Data items:
==============================

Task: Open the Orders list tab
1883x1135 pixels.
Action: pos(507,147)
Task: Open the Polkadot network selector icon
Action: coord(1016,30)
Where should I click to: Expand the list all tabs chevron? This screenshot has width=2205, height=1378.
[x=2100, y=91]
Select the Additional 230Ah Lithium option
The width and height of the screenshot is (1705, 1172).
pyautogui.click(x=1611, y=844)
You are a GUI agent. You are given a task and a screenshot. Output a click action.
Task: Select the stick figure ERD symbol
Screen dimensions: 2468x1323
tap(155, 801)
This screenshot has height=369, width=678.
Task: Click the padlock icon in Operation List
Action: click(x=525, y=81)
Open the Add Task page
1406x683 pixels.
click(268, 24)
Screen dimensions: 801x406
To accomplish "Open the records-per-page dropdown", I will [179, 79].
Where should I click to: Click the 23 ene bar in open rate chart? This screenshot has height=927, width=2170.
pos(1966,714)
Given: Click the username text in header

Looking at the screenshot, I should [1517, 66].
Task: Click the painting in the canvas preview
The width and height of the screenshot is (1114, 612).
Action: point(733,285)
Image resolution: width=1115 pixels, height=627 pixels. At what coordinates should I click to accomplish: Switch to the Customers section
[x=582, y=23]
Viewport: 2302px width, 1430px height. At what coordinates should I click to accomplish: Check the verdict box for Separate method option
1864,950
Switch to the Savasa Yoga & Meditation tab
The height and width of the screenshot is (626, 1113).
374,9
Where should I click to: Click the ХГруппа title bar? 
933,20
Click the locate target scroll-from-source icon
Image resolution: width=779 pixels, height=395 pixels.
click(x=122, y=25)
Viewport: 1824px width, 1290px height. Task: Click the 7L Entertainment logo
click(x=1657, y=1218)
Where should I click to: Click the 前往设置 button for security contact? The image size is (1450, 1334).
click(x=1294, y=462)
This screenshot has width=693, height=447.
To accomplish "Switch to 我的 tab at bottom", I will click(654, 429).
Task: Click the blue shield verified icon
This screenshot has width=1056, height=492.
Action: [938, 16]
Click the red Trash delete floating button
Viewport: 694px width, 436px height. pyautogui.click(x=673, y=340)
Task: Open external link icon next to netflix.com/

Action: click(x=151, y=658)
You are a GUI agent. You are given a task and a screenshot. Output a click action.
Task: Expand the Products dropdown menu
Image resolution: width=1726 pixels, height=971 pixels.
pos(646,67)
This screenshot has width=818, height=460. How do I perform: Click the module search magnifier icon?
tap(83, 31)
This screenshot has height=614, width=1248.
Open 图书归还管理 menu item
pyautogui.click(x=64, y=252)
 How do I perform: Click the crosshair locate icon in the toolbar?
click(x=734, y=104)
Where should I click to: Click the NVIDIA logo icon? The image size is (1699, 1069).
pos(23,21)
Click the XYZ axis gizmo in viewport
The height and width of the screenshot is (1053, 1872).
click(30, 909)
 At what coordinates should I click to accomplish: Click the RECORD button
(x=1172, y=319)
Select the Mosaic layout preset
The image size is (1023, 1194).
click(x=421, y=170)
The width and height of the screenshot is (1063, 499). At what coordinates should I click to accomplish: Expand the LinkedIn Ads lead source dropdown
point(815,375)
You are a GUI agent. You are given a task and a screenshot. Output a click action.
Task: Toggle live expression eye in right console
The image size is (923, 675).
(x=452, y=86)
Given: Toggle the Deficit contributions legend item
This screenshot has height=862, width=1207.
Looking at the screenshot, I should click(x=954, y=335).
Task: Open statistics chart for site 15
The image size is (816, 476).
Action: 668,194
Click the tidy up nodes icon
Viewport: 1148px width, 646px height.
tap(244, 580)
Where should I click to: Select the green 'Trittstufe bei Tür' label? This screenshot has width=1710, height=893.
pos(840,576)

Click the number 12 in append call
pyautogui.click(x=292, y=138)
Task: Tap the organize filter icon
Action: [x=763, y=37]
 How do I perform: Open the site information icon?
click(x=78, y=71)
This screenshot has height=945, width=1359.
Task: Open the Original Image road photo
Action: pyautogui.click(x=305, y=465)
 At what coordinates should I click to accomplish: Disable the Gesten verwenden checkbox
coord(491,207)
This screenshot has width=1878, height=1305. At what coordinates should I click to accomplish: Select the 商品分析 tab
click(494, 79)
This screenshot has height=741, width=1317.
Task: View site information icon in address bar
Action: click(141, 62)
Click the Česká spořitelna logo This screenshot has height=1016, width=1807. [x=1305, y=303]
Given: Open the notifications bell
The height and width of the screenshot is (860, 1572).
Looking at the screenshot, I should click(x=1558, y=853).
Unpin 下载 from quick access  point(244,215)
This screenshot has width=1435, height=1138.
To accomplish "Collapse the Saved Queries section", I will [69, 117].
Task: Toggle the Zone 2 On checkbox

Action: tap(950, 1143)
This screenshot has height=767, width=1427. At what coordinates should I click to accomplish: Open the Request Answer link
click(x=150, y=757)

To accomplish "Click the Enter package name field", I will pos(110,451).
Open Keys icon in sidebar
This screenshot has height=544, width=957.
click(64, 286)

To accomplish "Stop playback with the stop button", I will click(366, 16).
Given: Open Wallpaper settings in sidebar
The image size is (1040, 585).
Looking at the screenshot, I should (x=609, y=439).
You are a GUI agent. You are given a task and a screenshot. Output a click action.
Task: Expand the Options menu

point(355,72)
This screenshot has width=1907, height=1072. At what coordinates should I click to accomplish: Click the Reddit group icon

==============================

EXERCISE DIRECTIONS: Transcribe the records above with every character unchanged.

ANSWER SPACE:
Task: Open the Orders list tab
1883x1135 pixels.
Action: pos(507,147)
Task: Open the Polkadot network selector icon
Action: coord(1016,30)
Where should I click to: Expand the list all tabs chevron? This screenshot has width=2205, height=1378.
[x=2100, y=91]
Select the Additional 230Ah Lithium option
The width and height of the screenshot is (1705, 1172).
pyautogui.click(x=1611, y=844)
You are a GUI agent. You are given a task and a screenshot. Output a click action.
Task: Select the stick figure ERD symbol
Screen dimensions: 2468x1323
tap(155, 801)
This screenshot has height=369, width=678.
Task: Click the padlock icon in Operation List
Action: click(x=525, y=81)
Open the Add Task page
1406x683 pixels.
click(268, 24)
Screen dimensions: 801x406
To accomplish "Open the records-per-page dropdown", I will [179, 79].
Where should I click to: Click the 23 ene bar in open rate chart? This screenshot has height=927, width=2170.
pos(1966,714)
Given: Click the username text in header

Looking at the screenshot, I should [1517, 66].
Task: Click the painting in the canvas preview
The width and height of the screenshot is (1114, 612).
Action: point(733,285)
Image resolution: width=1115 pixels, height=627 pixels. At what coordinates should I click to accomplish: Switch to the Customers section
[x=582, y=23]
Viewport: 2302px width, 1430px height. At what coordinates should I click to accomplish: Check the verdict box for Separate method option
1864,950
Switch to the Savasa Yoga & Meditation tab
The height and width of the screenshot is (626, 1113).
374,9
Where should I click to: Click the ХГруппа title bar? 
933,20
Click the locate target scroll-from-source icon
Image resolution: width=779 pixels, height=395 pixels.
click(x=122, y=25)
Viewport: 1824px width, 1290px height. Task: Click the 7L Entertainment logo
click(x=1657, y=1218)
Where should I click to: Click the 前往设置 button for security contact? The image size is (1450, 1334).
click(x=1294, y=462)
This screenshot has width=693, height=447.
To accomplish "Switch to 我的 tab at bottom", I will click(654, 429).
Task: Click the blue shield verified icon
This screenshot has width=1056, height=492.
Action: [938, 16]
Click the red Trash delete floating button
Viewport: 694px width, 436px height. pyautogui.click(x=673, y=340)
Task: Open external link icon next to netflix.com/

Action: click(x=151, y=658)
You are a GUI agent. You are given a task and a screenshot. Output a click action.
Task: Expand the Products dropdown menu
Image resolution: width=1726 pixels, height=971 pixels.
pos(646,67)
This screenshot has width=818, height=460. How do I perform: Click the module search magnifier icon?
tap(83, 31)
This screenshot has height=614, width=1248.
Open 图书归还管理 menu item
pyautogui.click(x=64, y=252)
 How do I perform: Click the crosshair locate icon in the toolbar?
click(x=734, y=104)
Where should I click to: Click the NVIDIA logo icon? The image size is (1699, 1069).
pos(23,21)
Click the XYZ axis gizmo in viewport
The height and width of the screenshot is (1053, 1872).
click(30, 909)
 At what coordinates should I click to accomplish: Click the RECORD button
(x=1172, y=319)
Select the Mosaic layout preset
The image size is (1023, 1194).
click(x=421, y=170)
The width and height of the screenshot is (1063, 499). At what coordinates should I click to accomplish: Expand the LinkedIn Ads lead source dropdown
point(815,375)
You are a GUI agent. You are given a task and a screenshot. Output a click action.
Task: Toggle live expression eye in right console
The image size is (923, 675).
(x=452, y=86)
Given: Toggle the Deficit contributions legend item
This screenshot has height=862, width=1207.
Looking at the screenshot, I should click(x=954, y=335).
Task: Open statistics chart for site 15
The image size is (816, 476).
Action: 668,194
Click the tidy up nodes icon
Viewport: 1148px width, 646px height.
tap(244, 580)
Where should I click to: Select the green 'Trittstufe bei Tür' label? This screenshot has width=1710, height=893.
pos(840,576)

Click the number 12 in append call
pyautogui.click(x=292, y=138)
Task: Tap the organize filter icon
Action: [x=763, y=37]
 How do I perform: Open the site information icon?
click(x=78, y=71)
This screenshot has height=945, width=1359.
Task: Open the Original Image road photo
Action: pyautogui.click(x=305, y=465)
 At what coordinates should I click to accomplish: Disable the Gesten verwenden checkbox
coord(491,207)
This screenshot has width=1878, height=1305. At what coordinates should I click to accomplish: Select the 商品分析 tab
click(494, 79)
This screenshot has height=741, width=1317.
Task: View site information icon in address bar
Action: click(141, 62)
Click the Česká spořitelna logo This screenshot has height=1016, width=1807. [x=1305, y=303]
Given: Open the notifications bell
The height and width of the screenshot is (860, 1572).
Looking at the screenshot, I should click(x=1558, y=853).
Unpin 下载 from quick access  point(244,215)
This screenshot has width=1435, height=1138.
To accomplish "Collapse the Saved Queries section", I will [69, 117].
Task: Toggle the Zone 2 On checkbox

Action: tap(950, 1143)
This screenshot has height=767, width=1427. At what coordinates should I click to accomplish: Open the Request Answer link
click(x=150, y=757)

To accomplish "Click the Enter package name field", I will pos(110,451).
Open Keys icon in sidebar
This screenshot has height=544, width=957.
click(64, 286)

To accomplish "Stop playback with the stop button", I will click(366, 16).
Given: Open Wallpaper settings in sidebar
The image size is (1040, 585).
Looking at the screenshot, I should (x=609, y=439).
You are a GUI agent. You are given a task and a screenshot. Output a click action.
Task: Expand the Options menu

point(355,72)
This screenshot has width=1907, height=1072. At what coordinates should I click to accomplish: Click the Reddit group icon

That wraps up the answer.